Common Pitfalls and Caveats

  • Failure to address malnutrition increases mortality risk 1
  • Opioid analgesics as the sole adjunct can lead to respiratory depression and confusion 1
  • Cognitive dysfunction and delirium occur in 25% of patients and require careful management 1
  • Delayed mobilization can lead to complications of recumbency 5
  • Improper reduction can result in varus malalignment 6

While conservative management with pain relief and early mobilization has shown some success for stable intertrochanteric fractures during exceptional circumstances like the COVID pandemic 5, surgical stabilization remains the standard of care for displaced intertrochanteric fractures to prevent complications and improve functional outcomes.

References

Guideline

Treatment of Unstable Intertrochanteric Fractures

Praxis Medical Insights: Practical Summaries of Clinical Guidelines, 2025

Guideline

Guideline Directed Topic Overview

Dr.Oracle Medical Advisory Board & Editors, 2025

Research

Hip Fractures: II. Evaluation and Treatment of Intertrochanteric Fractures.

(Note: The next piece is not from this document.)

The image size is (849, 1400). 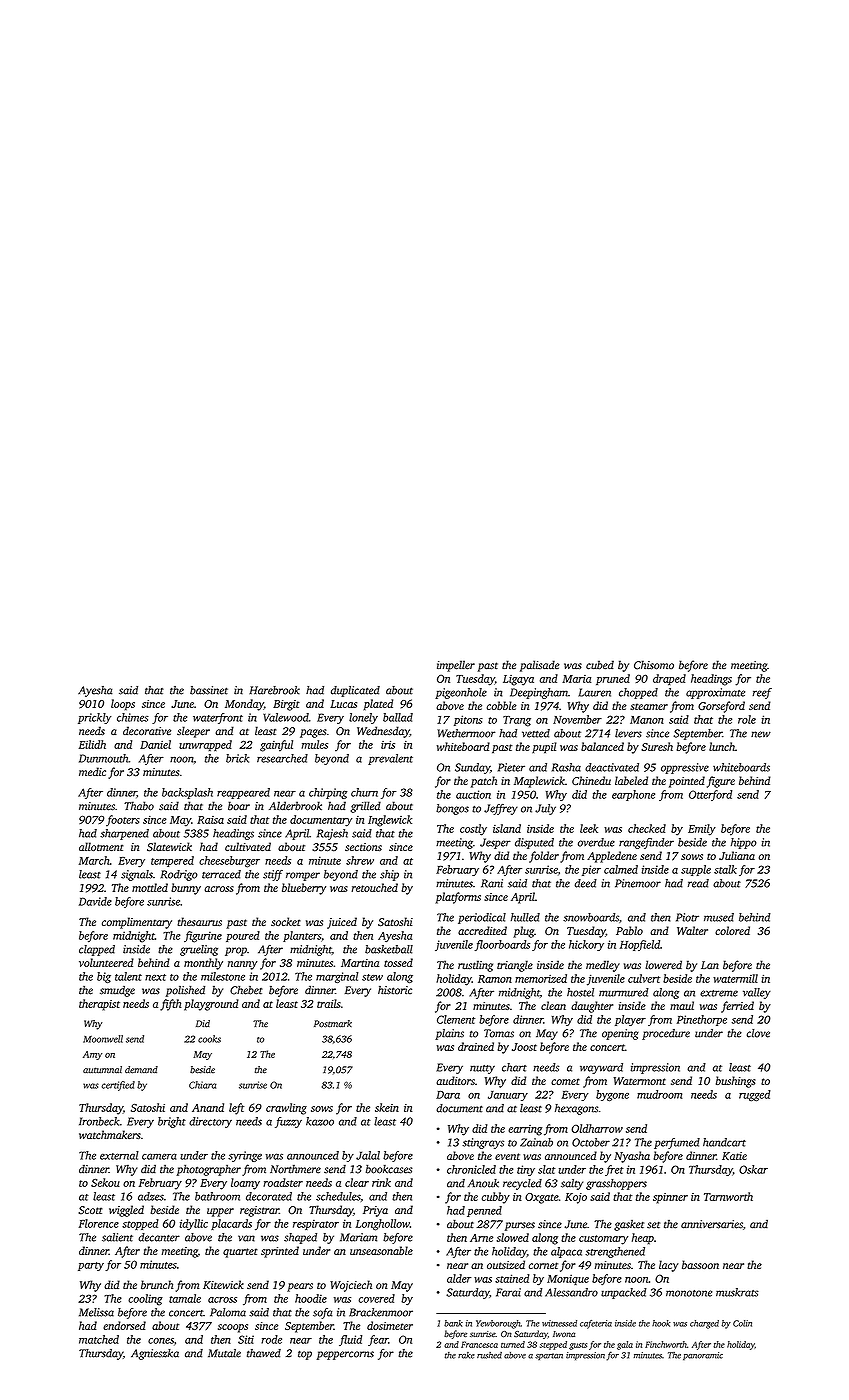 I want to click on maul, so click(x=682, y=1005).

The Journal of the American Academy of Orthopaedic Surgeons, 1994

Research

Early mobilisation after pain relief for conservative management for intertrochanteric fractures: a pandemic enforced innovation and its results.

Hip international : the journal of clinical and experimental research on hip pathology and therapy, 2023

Professional Medical Disclaimer

This information is intended for healthcare professionals. Any medical decision-making should rely on clinical judgment and independently verified information. The content provided herein does not replace professional discretion and should be considered supplementary to established clinical guidelines. Healthcare providers should verify all information against primary literature and current practice standards before application in patient care. Dr.Oracle assumes no liability for clinical decisions based on this content.